The Side Business
If you’re a normal person of regular means (i.e. no family trust fund, and you’re not a Powerball winner), it’s risky to start a new business. Not only are you going to invest a great deal of money in the new business (whatever cash you have on hand, plus whatever else you can get from investors or from business loans), you’re going to lose the steady income you had from the job you’re going to quit in order to run your new business. Your financial well-being will now depend solely on the success or failure of your new business. There is no fall-back position.
Now, if that scenario doesn’t produce some anxiety, then, really, there’s something wrong with you.
This situation is the basis for the old joke in business: “The first few years after I started my business, I slept just like a baby. I woke up every two hours, crying.”
Now, that joke is meant to be more illustrative than funny, but I think it conveys the point pretty well.

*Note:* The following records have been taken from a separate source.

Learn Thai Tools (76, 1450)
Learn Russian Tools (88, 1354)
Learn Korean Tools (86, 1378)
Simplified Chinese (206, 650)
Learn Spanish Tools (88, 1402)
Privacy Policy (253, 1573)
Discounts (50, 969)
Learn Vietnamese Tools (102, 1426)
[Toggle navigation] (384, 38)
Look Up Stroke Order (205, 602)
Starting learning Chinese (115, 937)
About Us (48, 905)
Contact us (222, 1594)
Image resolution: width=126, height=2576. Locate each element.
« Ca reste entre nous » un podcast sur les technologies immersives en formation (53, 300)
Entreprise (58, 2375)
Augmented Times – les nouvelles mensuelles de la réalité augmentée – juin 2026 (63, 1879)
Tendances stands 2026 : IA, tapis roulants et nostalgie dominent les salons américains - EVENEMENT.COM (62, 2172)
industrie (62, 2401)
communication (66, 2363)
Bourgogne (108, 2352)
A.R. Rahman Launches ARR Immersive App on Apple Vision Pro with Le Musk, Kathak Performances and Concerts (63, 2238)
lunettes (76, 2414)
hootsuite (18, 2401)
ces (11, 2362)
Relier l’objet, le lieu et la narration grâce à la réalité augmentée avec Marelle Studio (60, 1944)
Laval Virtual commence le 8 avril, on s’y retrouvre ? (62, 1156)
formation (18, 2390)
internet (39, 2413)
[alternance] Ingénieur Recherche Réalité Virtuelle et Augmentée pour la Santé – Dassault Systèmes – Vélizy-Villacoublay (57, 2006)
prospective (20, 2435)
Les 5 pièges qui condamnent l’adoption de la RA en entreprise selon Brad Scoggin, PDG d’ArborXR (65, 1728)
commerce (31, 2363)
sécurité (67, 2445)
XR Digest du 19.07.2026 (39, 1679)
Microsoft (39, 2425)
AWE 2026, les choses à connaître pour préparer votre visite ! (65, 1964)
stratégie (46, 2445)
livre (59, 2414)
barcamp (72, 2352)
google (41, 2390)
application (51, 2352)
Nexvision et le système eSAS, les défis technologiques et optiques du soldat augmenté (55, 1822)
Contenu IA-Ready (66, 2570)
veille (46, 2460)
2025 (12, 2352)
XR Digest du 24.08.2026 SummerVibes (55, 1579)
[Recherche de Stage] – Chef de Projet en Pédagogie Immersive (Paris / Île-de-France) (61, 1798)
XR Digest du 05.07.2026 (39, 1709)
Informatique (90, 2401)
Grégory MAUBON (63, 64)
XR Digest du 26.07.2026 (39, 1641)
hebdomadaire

There is a way to have less anxiety around the process of starting a new business, and that way is to start your new business “on the side” while you’re still doing whatever you’re doing right now. It will take longer, and require that you sleep less every day (because after all, been though there will be more for you to do every day, the amount of “you” hasn’t changed, so you’ll need to get up earlier and stay up later), but it’s far less risky in terms of financial exposure. Many of our current clients started their businesses this way years ago. By day, they worked as a procurement officer for the Treasury Department, and at night, and on the weekends, they were buying and selling art online and in person. Or, they wrote code as a software developer for a technology company, and were doing the same thing for their own clients in their spare time, slowly building up a client base of their own. Or, they worked as an administrative assistant during the day, and set up their own fashion blog and YouTube channel in their spare time, and did that side hustle for a few years until they were able to make it on the ad revenue that their sites generated.
It’s so much easier to do this now, as opposed to even a few years ago. There is the internet, which is available to you in terms of marketing your business, and if you’re a retailer, marketing your products, there are low-cost ways to take payments, there are many, many companies available that are willing to do the heavy lifting on an outsourced basis regarding something your side business needs, and if you do need capital investment, either in the beginning or later, there are now various crowdfunding options, peer-to-peer lending options, etc. that can give your fledgling business the boost it needs.
As you may be aware, as part of the services we offer to our business clients, we write business cases for prospective new business owners. Sometimes, it becomes obvious fairly early in the process that what the entrepreneur wants (say, a retail location that costs $18,000 a month) is not within their means financially, or, simply not prudent because of the long lag between throwing open the doors and actually attaining enough of a revenue stream to adequately cover costs on a monthly basis. Sometimes we advise them to scale back their early-stage costs in terms of physical retail presence, and sometimes we advise them to start even smaller, and launch the business as a part-time endeavor, the side business we’ve been talking about here. Regardless of the approach, we can help with a business case. You may not think you need a business case if you’re going to start a side business case and self-fund it as you go along, but most of our clients have found the road map the business case provides to be quite useful in the first few years of business operations. Keep it in mind – we’re here if you need us.
And, in terms of starting a side business, just remember, many of the successful businesses you see around you now started in exactly the same manner. It can be done, and now, it’s easier than ever.

Bill Hewlett and Dave Packard in front of the garage where they started HP. Other companies started in a garage at somebody’s house are Apple, Walt Disney, Google, Harley-Davidson, Amazon, Lotus, and the list goes on.